Разница была лишь в том, что Катя раскладывала всех кукол по папкам, хранила их, сортировала по эпохам и пережитым ими кукольным романам, и постепенно они заполнили большую картонную коробку из-под отцовского китайского коверкотового пальто, на которой рядом с причудливыми букашками иероглифов красовалось выведенное желтыми буквами слово «дружба». И много лет спустя, когда Катя давно уже уехала из Уфы, эта коробка, заботливо перевязанная зеленой широкой лентой, хранилась на антресолях ее старенькой маленькой мамой вместе с пачками писем и поздравительных открыток, которые равно больно как порвать и выбросить с мусором, так и развернуть, вдохнуть их прошлый, милосердно забытый воздух и читать ничего не видящими от слёз глазами. Китайская коробка совершала маленькие путешествия с антресолей на верхнюю полку платяного шкафа, из тумбочки у кровати – в старый чемодан с проваленной коленкоровой крышкой. Катя всегда помнила о ней и никогда о ней не вспоминала. Отчасти чтобы не представлять, что с ними, ее эфемерными созданиями, стало после всех маминых переездов и ее одинокой смерти, и чтобы не ощутить всем разбитым в алый прах сердцем, как толстые пальцы ухмыляющихся профанов развязали изумрудную ленту на папиной коробке, бесцеремонно вынули тонкие бумажные тела и расшвыряли их драгоценные гардеробы, ее кукловодительные грезы, о которых поет, глядя сквозь бутафорское окно на зеркальную Неву, жарко дрожащим сопрано Лиза:

 

Откуда эти слезы?

Зачем оне?

Мои девичьи грезы,

Вы измени-и-и-и-или мне...

 

Карина же не хранила ничего. На глазах у обалдевшей Кати, пристально и испытующе глядя на нее, она сминала своих несчастных нимфовидных дам и сиятельных кавалеров, отрывая руки и головы, перерывая пополам их осиные ватмановые талии. На губах у нее в этот момент гуляла странная полуулыбка, некая неподражаемая смесь участия и презрения, которая станет частью ее пожизненной обиходной маски. Странная потому, что большие Каринины кукольные глаза над растянутыми губами не только не смеялись, но почти что плакали. Но плакали как-то злорадно, застывшими слезами самозаклания. И если Катя, похоронив своих кукол в саркофаге широкой картонной коробки, с головой ушла в губительную любовь сначала к юному нарциссу, потом к мужу-нарциссу, а потом к его нарциссическим детям, от которой так быстро стареют, полнеют и неизлечимо заболевают надтреснутым сердцем женщины, то Карина всю свою долгую, бездетную, монотонно удавшуюся жизнь одевала и раздевала кукол, случала и разлучала, сминала и комкала их в душе длинными холеными пальцами, пахнущими дорогим кремом, отрывая им тонкие руки и длинные ноги всё с той же каверзной улыбкой девочки-старухи.

А пока, в те втуне почившие уфимские годы, с набегающим возрастом, куклы девушек-женщин становились всё грудастее, а юношей-мужчин – всё плечистее, прорисовывались те места, которые раньше оставались нераскрашенными, просто белыми и отсутствующими.
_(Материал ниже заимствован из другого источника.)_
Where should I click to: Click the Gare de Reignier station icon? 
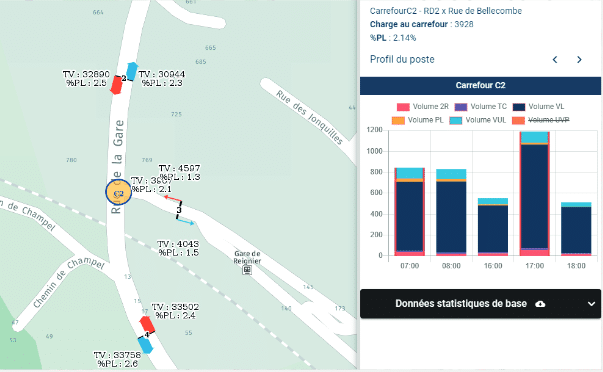pyautogui.click(x=247, y=270)
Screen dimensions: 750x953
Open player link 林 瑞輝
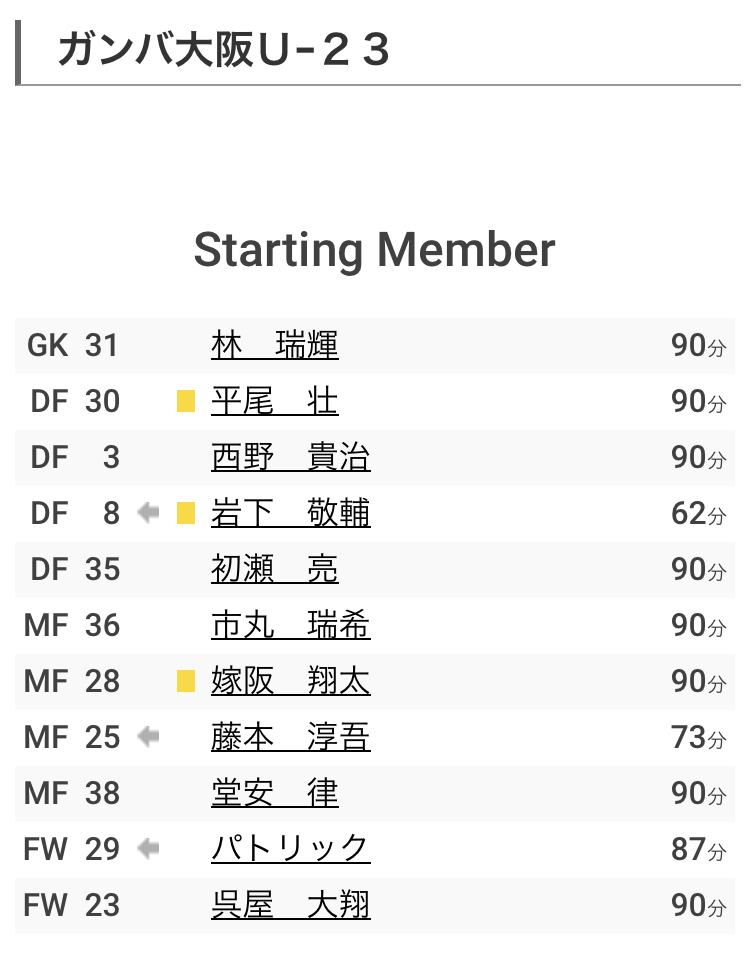[275, 345]
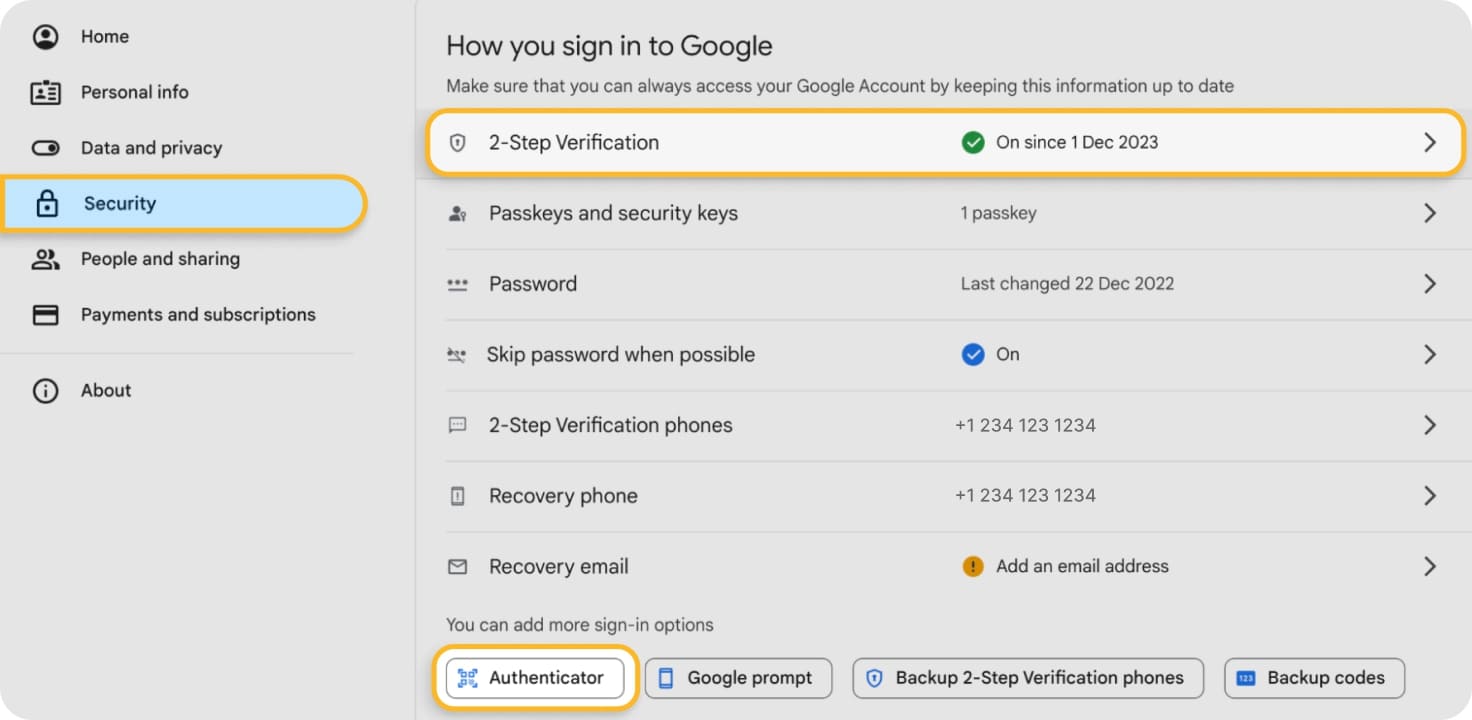Click the Passkeys and security keys icon
This screenshot has width=1472, height=720.
point(457,213)
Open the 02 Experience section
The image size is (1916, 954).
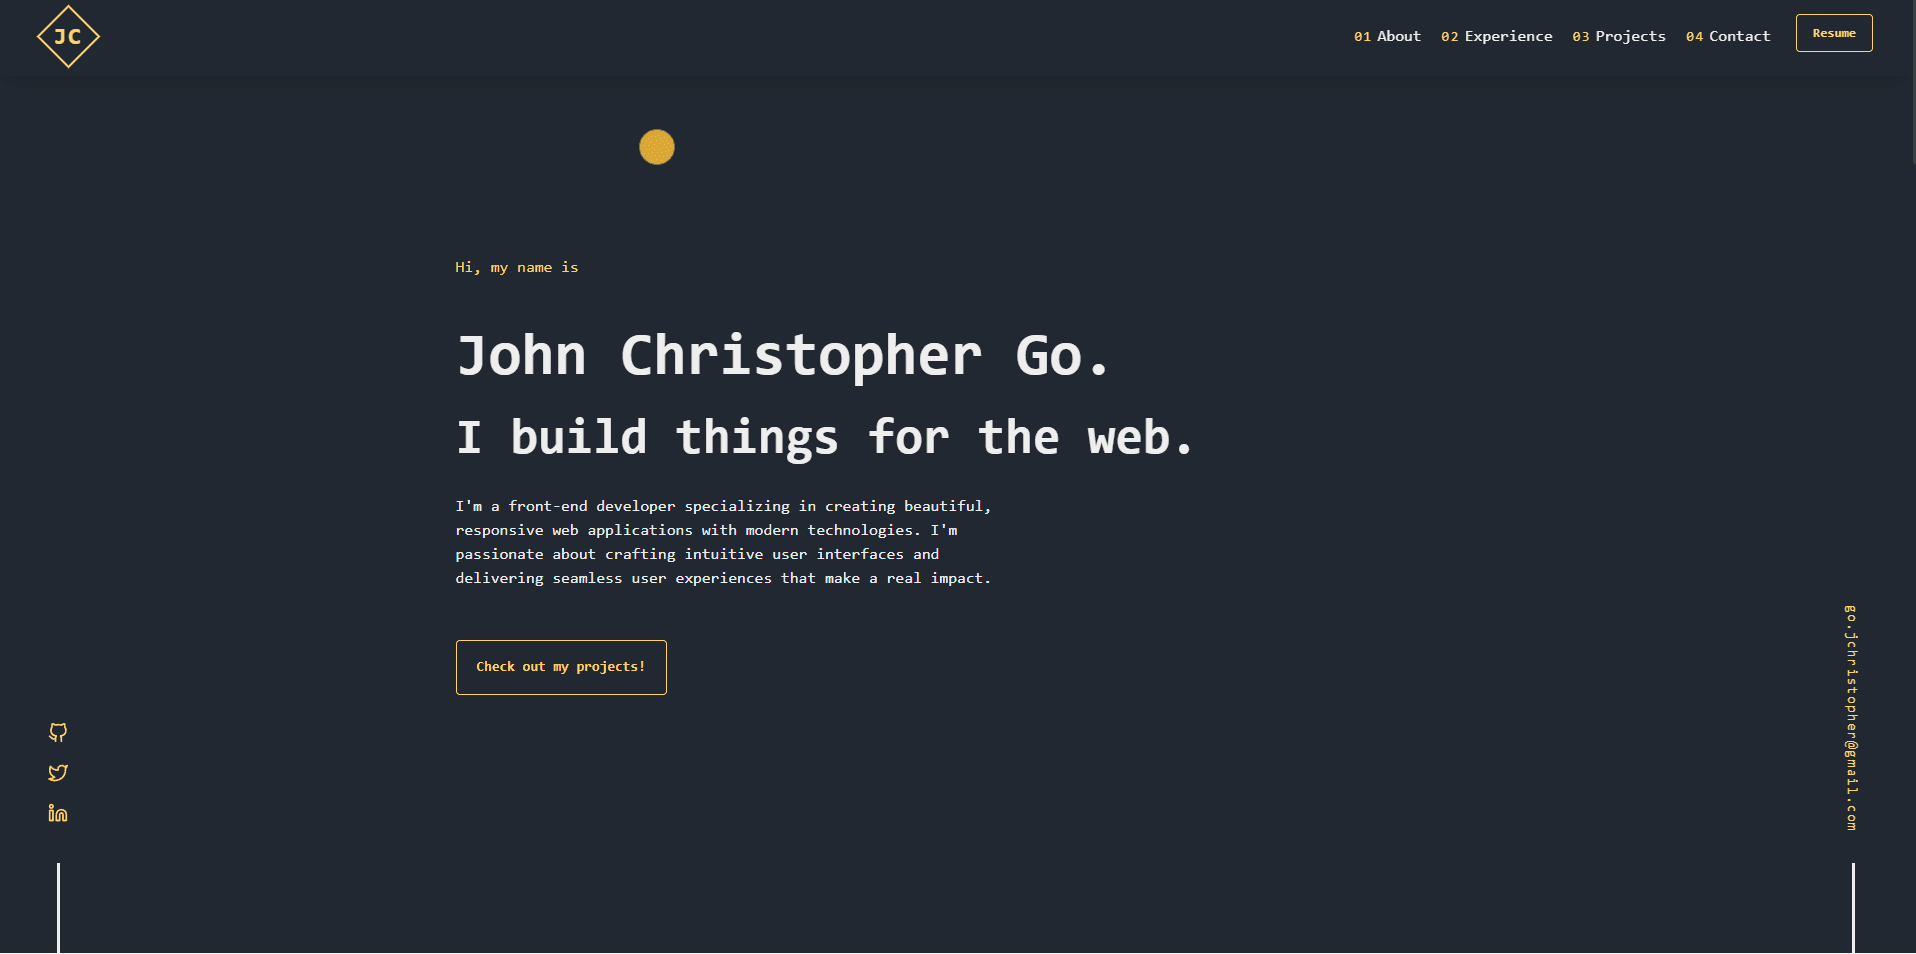1496,36
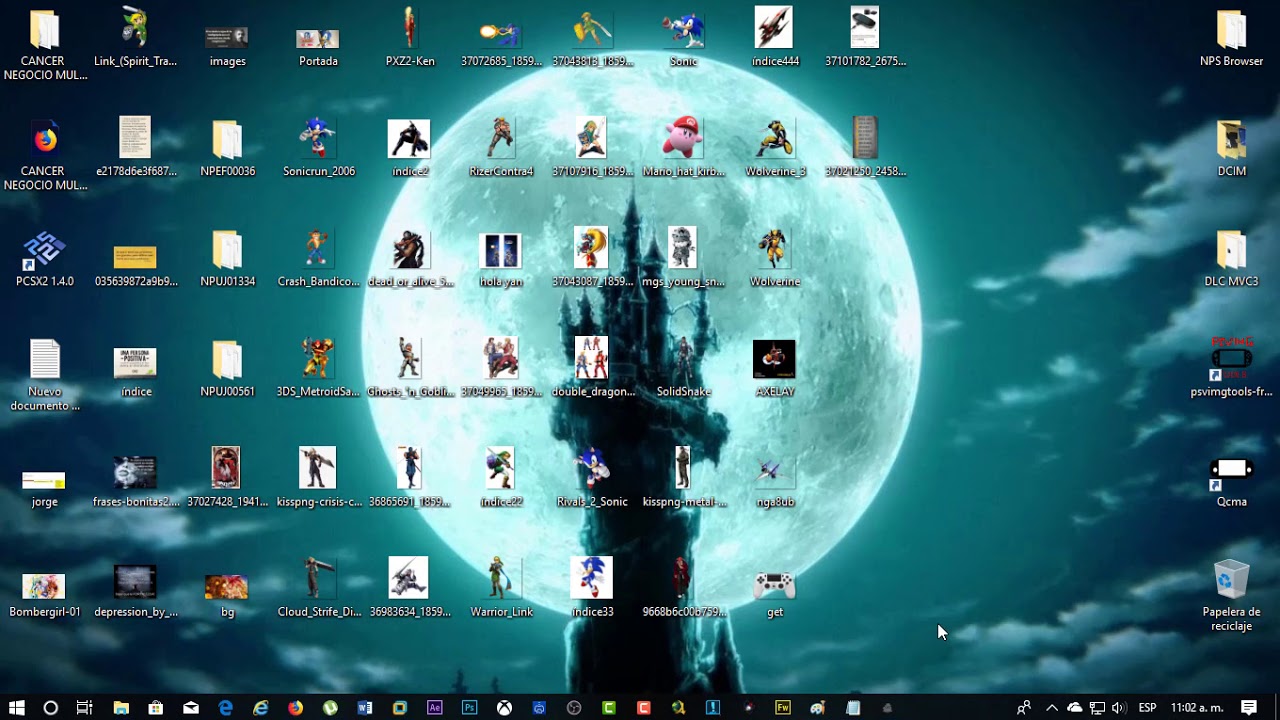Open the Task View button

pos(85,707)
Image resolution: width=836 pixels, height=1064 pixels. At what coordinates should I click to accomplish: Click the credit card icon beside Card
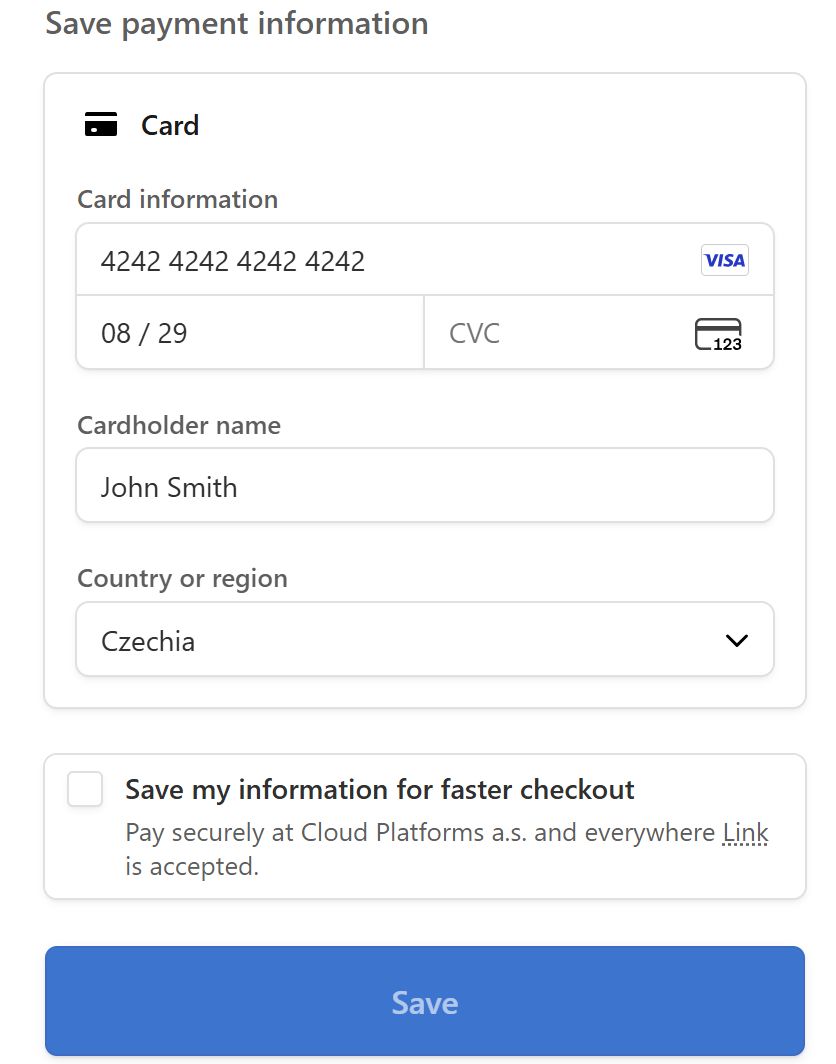(x=101, y=125)
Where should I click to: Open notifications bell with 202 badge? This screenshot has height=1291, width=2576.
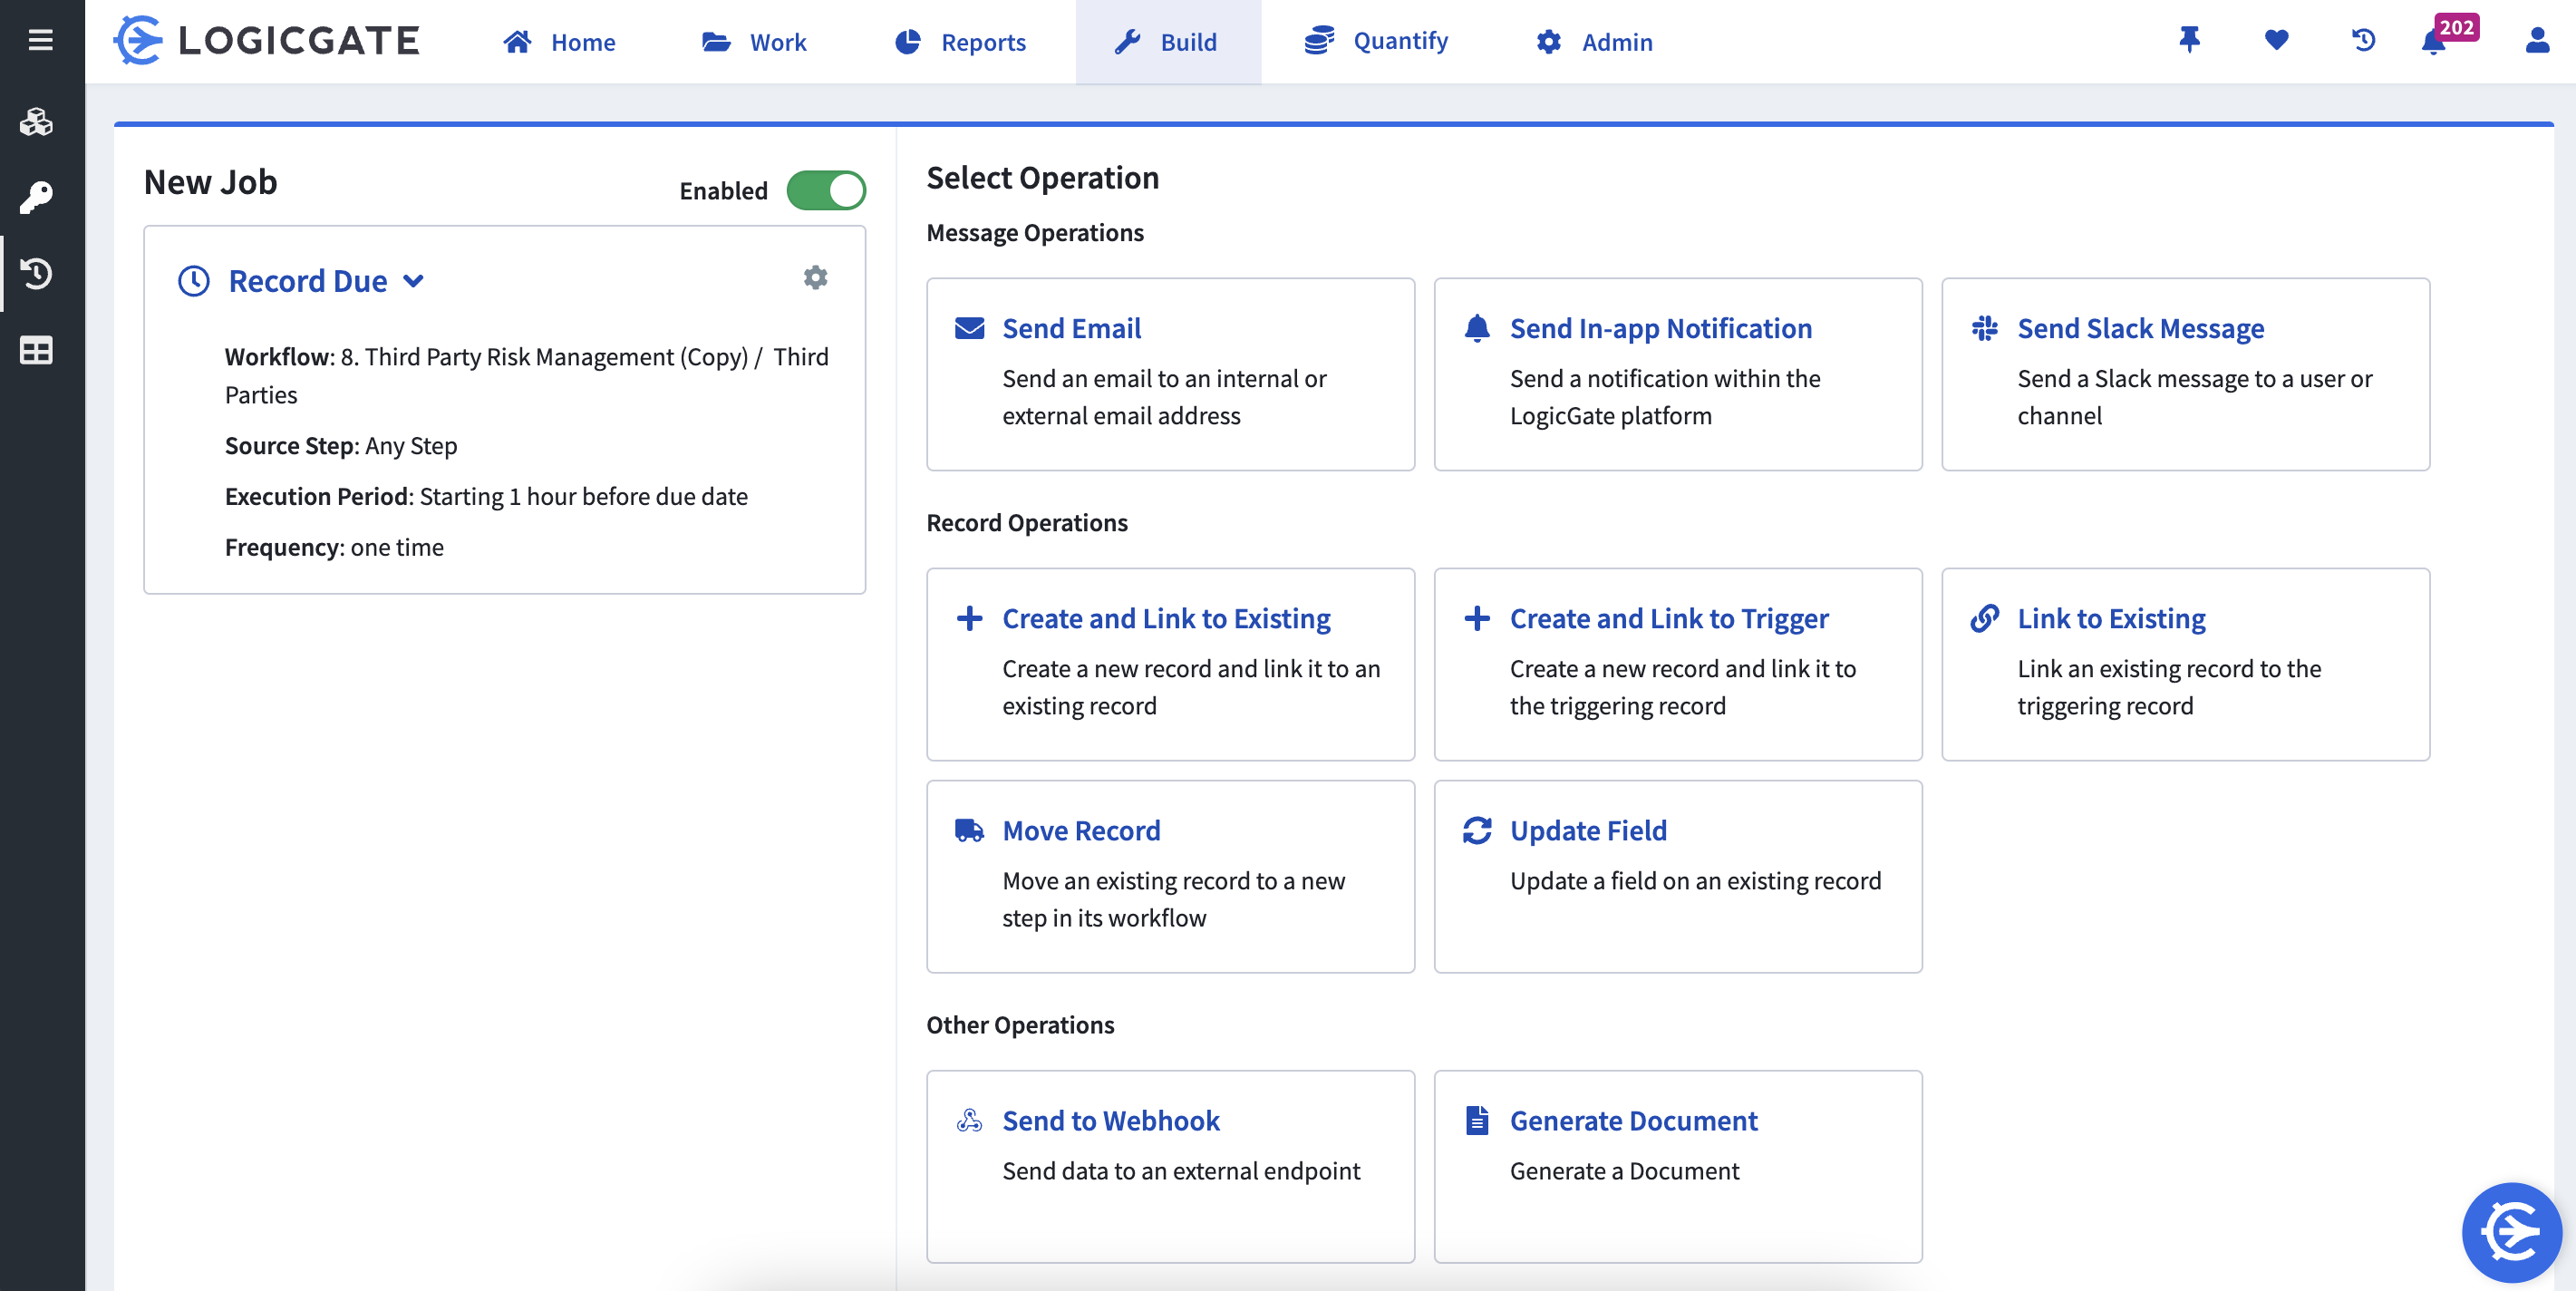pyautogui.click(x=2434, y=42)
У юношей выделялась «античная мышца» над загорелым бедром, так явно присутствующая у напряженного Лаокоона, отдыхающего Геракла или нагого Аполлона-Мусагета и изъятая, смытая веками у нынешних мужских особей, кичащихся нелепой вешалкой плеч и потным мясом бицепсов. Некоторые из них имели портретное сходство с особо смазливыми одноклассниками. Но таких они тщательно прятали от недремлющего родительского ока. Куклы девочек расцвечивались розовыми звездочками сосков и серо-муарной тенью в том месте, где кончались предлинные тонкие ноги, а куклы мальчиков целомудренно одевались в узенькие плавки самых нежных оттенков, из которых, в случае брюнетов, поднимался к прорисованному пупку прозрачный ручеек волосков.

Кроме этого келейного кукольного мира девочек связывало учение в одном классе, занятия в изостудии Карининого отца, ежедневные хождения друг к другу, безусловное родительское одобрение этой девичьей дружбы, но более всего – резкое различие в характере, девчоночьи секреты «про влюбленности и измены». Обе были невероятно остры на язык и обожали смаковать подробности чьей-то внешности и манеру поведения, доходя в своих хлестких словесных портретах до полной детской безжалостности и вопиющего цинизма. И когда однажды, шатаясь по парку Якутова и виртуозно перемывая косточки подружкам, они увидели в кустах за Дворцом пионеров свою классную руководительницу Инну Георгиевну (по негласному прозванию Сука с усами, ибо над верхней губой у нее красовались-таки вполне зримые черные усики), целовавшуюся взасос с их же вихрастым и толстогубым одноклассником Олегом, то ничего, кроме кислой ухмылки искушенности, не изобразили на своих пухлых мордочках, силившихся достойно окаменеть, подобно морщинистым ликам поживших матрон, виденных ими на репродукциях Рубенса и Хальса.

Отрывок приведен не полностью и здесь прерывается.